Rhyme and meter are a significant aspect of this collection. Used successfully, they can deliver the meaning of a poem forcefully, but they come with some disadvantages for a contemporary poet. In former times, it was permissible to alter word order to achieve rhyme, as in Robert Frost’s “Whose woods these are I think I know, / His house is in the village, though.” In the natural, conversational language of today, these lines would be expressed, “I think I know whose woods these are, but his house is in the village,” a decidedly less memorable and less poetic sentence. It is much more difficult to create rhyme when lines must be composed in conversational language, without resorting to inverted syntax. It is similarly difficult to employ a metrical pattern without adding empty phrases and expressions that contribute little to the poem other than filling out the rhythms of unstressed and stressed syllables in a line. Thus, Kelsay’s choice to use these formal elements makes her task more challenging; like a gymnast, her achievement in each poem is determined by both technical difficulty and execution.

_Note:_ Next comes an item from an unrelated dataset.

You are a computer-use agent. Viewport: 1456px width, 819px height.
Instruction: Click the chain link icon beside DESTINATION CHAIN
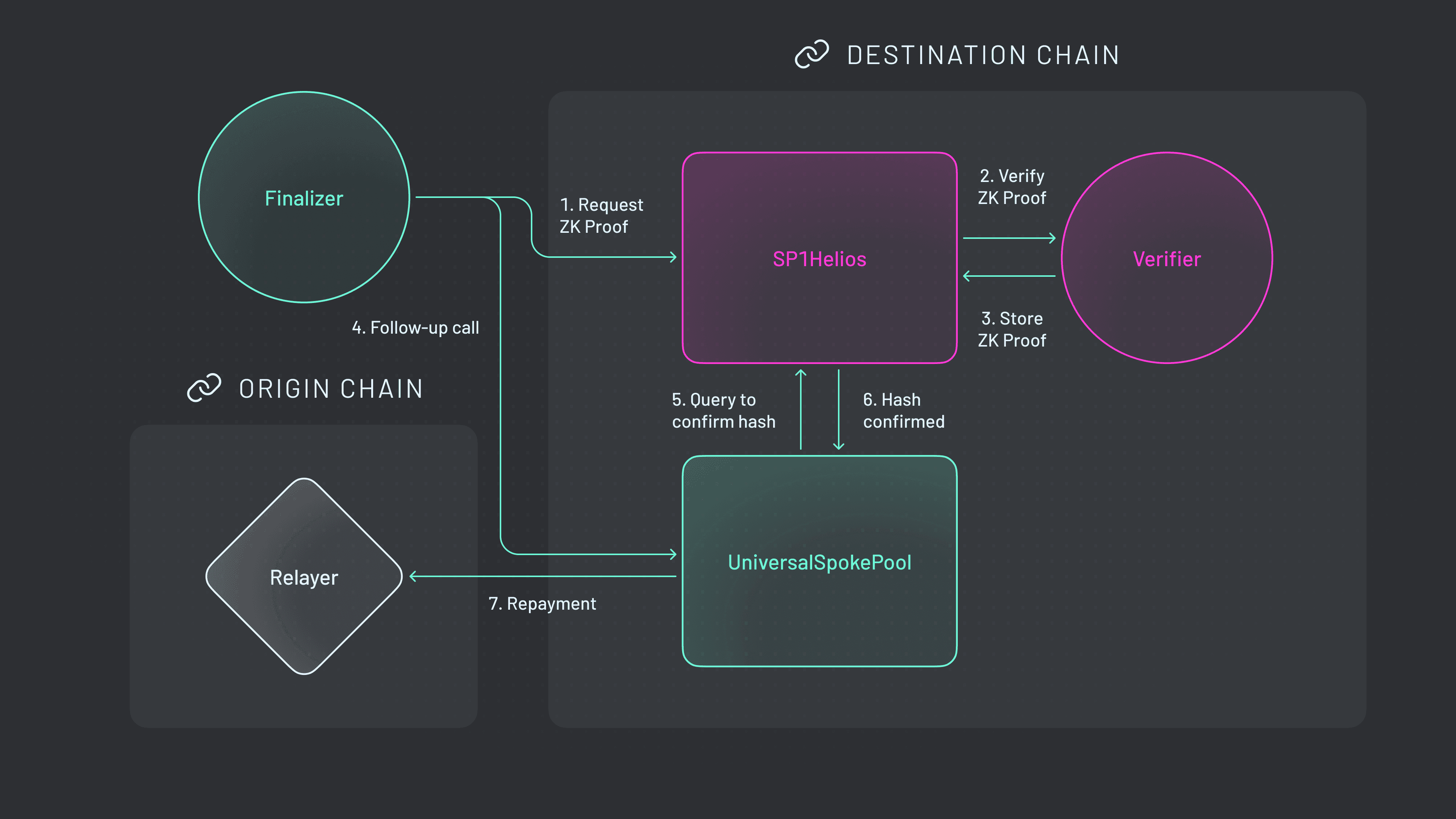tap(812, 55)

One of the poems in which Kelsay succeeds admirably is the sonnet “Home Decor.” Note the natural language of the opening lines, which rhyme without distorting the language: “I remember sunning on the sand— / my dad in wet-gear rising from the sea, / an air tank on his shoulders, like Godzilla, / throwing off his mask and calling me.” The father has speared a bright turquoise parrotfish, which dulls as it dies. A taxidermist “restore[s] it to its brilliant, deep-blue self,” and then the family hangs it above a sliding door. The poem concludes: “Along a full-length teakwood shelf, / we loaded gemmy doodads from the store. / That handsome fish was hatched for our decor.” One of the techniques of many poems, and especially sonnets, is using the ending to transform or invert the expectations the poem has created, an especially memorable and effective technique if the transformation is delivered in rhyme, as it is in this poem. The fish changes from a living creature of nature to a decorative household display, and the final line more or less implicates the family in that act.
The pleasures of this collection, then, are to engage with the forms in which the poems are written, to appreciate how successfully they employ rhyme and meter, and to enjoy the pictures they create of places and people.
Robert A. Rees. Waiting for Morning. Provo, Utah: Zarahemla Books, 2018.
In her Nobel Prize lecture, American author Toni Morrison observed that “language can never live up to life once and for all. Nor should it. Language can never ‘pin down’ slavery, genocide, war. Nor should it yearn for the arrogance to be able to do so. Its force, its felicity is in its reach toward the ineffable.”1 Robert A. Rees’s collection Waiting for Morning contains poems that reach for the ineffable, including subjects that are difficult beyond imagination—war, genocide, sexual abuse, and brutally dysfunctional domestic life, for example.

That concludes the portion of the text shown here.